O Globo
Governo Bolsonaro pode reestatizar a gestão
da Petrobras, se quiser. Só não pode dizer que é liberal na economia
A apresentação do ministro de Minas e
Energia, Adolfo Sachsida, na Câmara, representou um dos maiores desserviços já
prestados ao liberalismo econômico brasileiro. Sachsida condenou o lucro da
Petrobras, o qual chamou de excessivo, sugeriu mudanças na Lei das Estatais,
para permitir interferências políticas na companhia, e defendeu o corte de
impostos sobre combustíveis, sem considerar os impactos fiscais da medida. Para
completar, disse que o governo estará ao lado do Congresso caso seja instalada
uma CPI para investigar a petrolífera.
A verdade é que apenas uma parte do lucro
da Petrobras vem da área de refino. Se, por um lado, o faturamento da venda de
combustíveis é elevado, por outro, os custos também o são, porque a principal
matéria-prima para a produção de combustíveis, o petróleo, está em alta nos
mercados internacionais.
Para se ter uma ideia, no primeiro trimestre deste ano, foram US$ 24,68 bilhões de receitas na área de refino, mas com despesas de US$ 21,54 bi apenas na compra de produtos. O lucro líquido na área foi de US$ 1,98 bi. Já no setor de exploração e produção, que sempre foi o carro-chefe da Petrobras, o lucro foi quatro vezes maior: US$ 7,95 bilhões. Culpar os combustíveis pelo lucro não encontra respaldo nos números.

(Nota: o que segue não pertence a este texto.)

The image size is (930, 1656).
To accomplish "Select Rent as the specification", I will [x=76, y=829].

O lucro da empresa vem subindo por uma
combinação de fatores. Por um lado, investimentos feitos nos últimos 10 anos
nos campos do pré-sal estão amadurecendo. Isso significa diminuição de custos e
aumento da produção. O óleo desses campos já chega a 70% do que é extraído. Por
outro, a companhia vem reduzindo o endividamento, e por isso paga menos juros,
ao mesmo tempo em que vende ativos.
No primeiro trimestre, US$ 2 bilhões
entraram no caixa da companhia com a venda de campos como Bacalhau e Carcará e
de participações em empresas como a NTS. Em 2021, as ações da BR Distribuidora
renderam R$ 11,35 bilhões (ou US$ 2,2 bi pelo câmbio de ontem) e a refinaria
Landulpho Alves, mais US$ 1,8 bi.
Sachsida bem lembrou que a Petrobras se
tornou uma das empresas mais endividadas do mundo, pelos erros de gestão dos
governos do PT. Mas esqueceu de dizer que o PP, do agora aliado Arthur Lira,
era o partido que controlava a diretoria de Abastecimento, justamente a
responsável pelas refinarias que deram errado.

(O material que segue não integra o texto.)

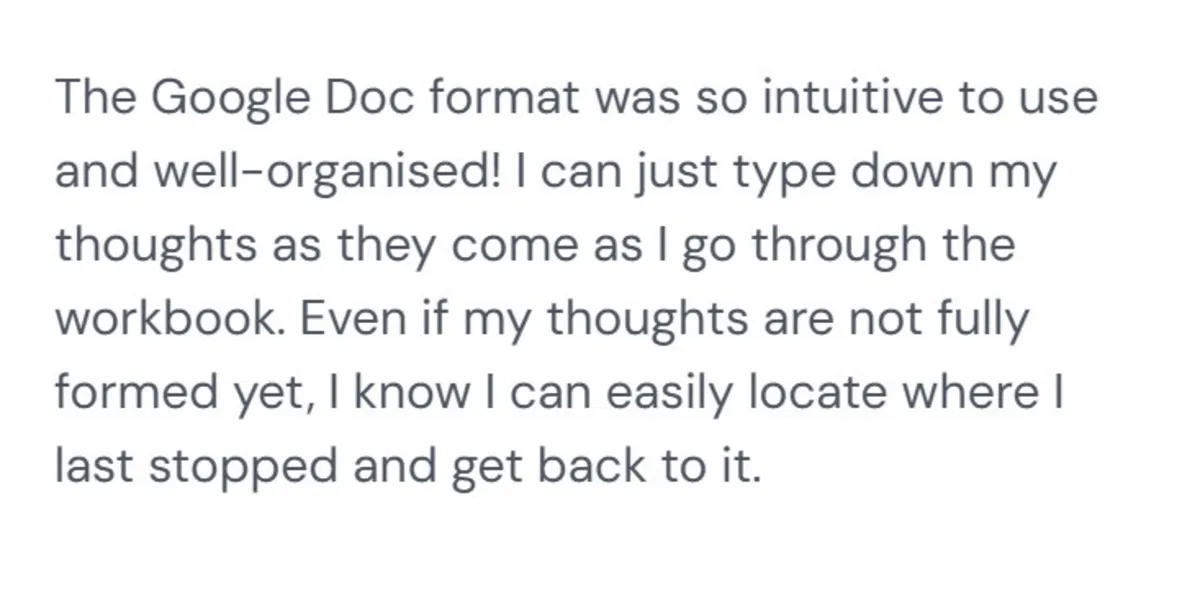The image size is (1200, 598).
Task: Click the word "know"
Action: tap(403, 393)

Foi esse alto endividamento que motivou o
saneamento da Petrobras, que teve início no governo Temer. A comparação entre o
primeiro trimestre de 2022 com o primeiro trimestre de 2014, último período em
que o petróleo passou de US$ 100, mostra uma queda de 51% nos custos de
extração, de 62% nas despesas administrativas e de 65% nos juros pagos. A
empresa“fez o dever de casa”, como dizem os liberais.
O governo Bolsonaro pode reestatizar a
gestão da Petrobras, se quiser. Só não pode dizer que é liberal na economia.
Tiro no pé
O risco de mudança da Lei das Estatais é
visto no mercado financeiro como um baque institucional comparado ao furo no
teto de gastos, no ano passado, e que levou ao pedido de demissão do
ex-secretário do Tesouro Bruno Funchal. A ideia é considerada um enorme tiro no
pé. A explicação dos economistas é simples. Ainda que o governo consiga
intervir na Petrobras para segurar os combustíveis, a piora institucional
levaria a uma forte desvalorização do real. Não só a gasolina e o diesel
ficariam mais caros, mas vários outros produtos, de alimentos a automóveis. O
efeito seria espalhado pela inflação.
Alerta do Banco Central
A sinalização mais ao centro no novo esboço de programa do PT, ontem, foi recebida com ceticismo no mercado. O partido ainda fala em revogar o teto de gastos, sem dizer exatamente qual será a nova âncora fiscal. Também voltou a falar em uso de bancos públicos para alavancar o crescimento, via juros subsidiados. Seria bom que os economistas do partido lessem com atenção a Ata do Copom divulgada ontem pelo Banco Central. O ano de 2023 será de juros elevados, com a inflação acima do centro da meta. Em caso de vitória, não será hora de improvisos e experimentalismos na economia.
O governo Bolsonaro não é liberal em nada.